The .stl (stereolithography) file format is the standard for 3D printing, (although there are companies that will take other file formats).

The only advantage to Blender is that it's free; the interface is bizarre and irrational and the program has a brutal learning curve. What is your time & frustration level worth?

Rhino 3D is expensive, but by the time you figure out how to save a file in Blender, you'll probably have a simple 3D design ready to print in Rhino. Rhino has a steep educational discount, so if you may find a college or university extension course that can qualify you for the discount.


I would not recommend Sketchup, either. While it's easy to draw boxes, etc. in Sketchup, getting a dimensionally correct (and connected) complex object is very difficult. Also, their STL export is primitive (through a plug-in) and mesh repair options are also primitive. Again, what's your time & frustration worth? You can use Sketchup or Blender, but give up in frustration long before you even have a simple printable object.

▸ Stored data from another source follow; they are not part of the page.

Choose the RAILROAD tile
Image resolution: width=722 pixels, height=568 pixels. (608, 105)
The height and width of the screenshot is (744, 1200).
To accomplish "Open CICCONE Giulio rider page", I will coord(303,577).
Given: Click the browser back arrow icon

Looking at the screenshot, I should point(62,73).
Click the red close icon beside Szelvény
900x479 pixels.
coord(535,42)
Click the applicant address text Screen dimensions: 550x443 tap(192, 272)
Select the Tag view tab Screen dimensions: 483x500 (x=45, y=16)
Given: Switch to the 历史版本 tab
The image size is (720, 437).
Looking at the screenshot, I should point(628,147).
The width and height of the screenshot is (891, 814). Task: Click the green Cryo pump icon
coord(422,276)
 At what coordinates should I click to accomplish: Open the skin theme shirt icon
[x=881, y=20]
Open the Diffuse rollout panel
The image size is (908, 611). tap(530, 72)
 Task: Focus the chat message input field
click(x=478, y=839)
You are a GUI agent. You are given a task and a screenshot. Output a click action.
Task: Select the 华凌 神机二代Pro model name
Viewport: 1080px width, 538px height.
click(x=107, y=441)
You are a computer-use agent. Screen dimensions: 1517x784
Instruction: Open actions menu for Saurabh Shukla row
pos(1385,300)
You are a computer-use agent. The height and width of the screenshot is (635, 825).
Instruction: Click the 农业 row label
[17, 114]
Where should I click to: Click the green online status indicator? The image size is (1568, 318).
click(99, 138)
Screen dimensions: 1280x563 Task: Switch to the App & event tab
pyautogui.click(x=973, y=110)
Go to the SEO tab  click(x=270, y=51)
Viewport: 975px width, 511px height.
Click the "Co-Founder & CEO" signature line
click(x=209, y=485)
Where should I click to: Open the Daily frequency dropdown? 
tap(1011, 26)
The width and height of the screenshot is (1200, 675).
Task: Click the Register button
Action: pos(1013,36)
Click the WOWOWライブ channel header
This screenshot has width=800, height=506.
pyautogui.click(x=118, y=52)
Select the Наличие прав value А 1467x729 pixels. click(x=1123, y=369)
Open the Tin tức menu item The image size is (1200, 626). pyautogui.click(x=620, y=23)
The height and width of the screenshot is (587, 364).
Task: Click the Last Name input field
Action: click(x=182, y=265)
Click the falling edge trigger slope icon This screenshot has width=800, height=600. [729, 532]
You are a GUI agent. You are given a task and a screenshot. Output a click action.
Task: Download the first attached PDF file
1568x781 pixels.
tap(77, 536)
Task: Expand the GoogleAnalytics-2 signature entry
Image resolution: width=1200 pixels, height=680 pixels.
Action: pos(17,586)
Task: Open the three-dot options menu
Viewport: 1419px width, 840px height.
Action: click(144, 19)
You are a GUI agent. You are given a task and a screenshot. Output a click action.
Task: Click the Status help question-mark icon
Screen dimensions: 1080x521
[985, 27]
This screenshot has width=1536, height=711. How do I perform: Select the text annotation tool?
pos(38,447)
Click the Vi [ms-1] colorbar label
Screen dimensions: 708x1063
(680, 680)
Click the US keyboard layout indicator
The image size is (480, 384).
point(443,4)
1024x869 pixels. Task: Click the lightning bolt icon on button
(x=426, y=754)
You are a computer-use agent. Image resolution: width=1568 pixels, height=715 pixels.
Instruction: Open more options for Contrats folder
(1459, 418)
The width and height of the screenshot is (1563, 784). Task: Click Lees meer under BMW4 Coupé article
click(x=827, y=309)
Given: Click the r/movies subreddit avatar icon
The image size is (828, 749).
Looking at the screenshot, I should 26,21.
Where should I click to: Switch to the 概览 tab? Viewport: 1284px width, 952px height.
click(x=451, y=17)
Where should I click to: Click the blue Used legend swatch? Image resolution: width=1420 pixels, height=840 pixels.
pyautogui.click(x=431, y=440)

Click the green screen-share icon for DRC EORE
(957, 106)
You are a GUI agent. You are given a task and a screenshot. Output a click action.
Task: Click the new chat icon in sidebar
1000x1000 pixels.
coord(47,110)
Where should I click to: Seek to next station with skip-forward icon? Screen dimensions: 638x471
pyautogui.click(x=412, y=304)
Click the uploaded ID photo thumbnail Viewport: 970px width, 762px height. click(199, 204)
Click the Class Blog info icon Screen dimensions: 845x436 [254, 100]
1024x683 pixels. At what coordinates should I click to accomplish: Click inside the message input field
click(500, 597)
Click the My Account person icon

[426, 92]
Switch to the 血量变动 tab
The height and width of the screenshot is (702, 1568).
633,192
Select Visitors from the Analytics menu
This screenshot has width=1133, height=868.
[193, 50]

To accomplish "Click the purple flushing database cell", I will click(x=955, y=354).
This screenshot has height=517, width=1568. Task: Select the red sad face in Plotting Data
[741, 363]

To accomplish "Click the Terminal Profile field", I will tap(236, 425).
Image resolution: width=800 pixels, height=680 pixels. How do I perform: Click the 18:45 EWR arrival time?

Once you have the STL file of your design, you'll need to verify that it is printable. Minimagics will load up your STL file and tell you if your object is printable; if it's OK, you're ready to print. If there are errors, it'll highlight them but will only give you the most basic indication of what the errors are; to fix them, they want $8K+.

Netfabb Studio basic runs the same checks, but the errors are better described and the free version has some simple mesh repair tools that may be enough to make the object printable.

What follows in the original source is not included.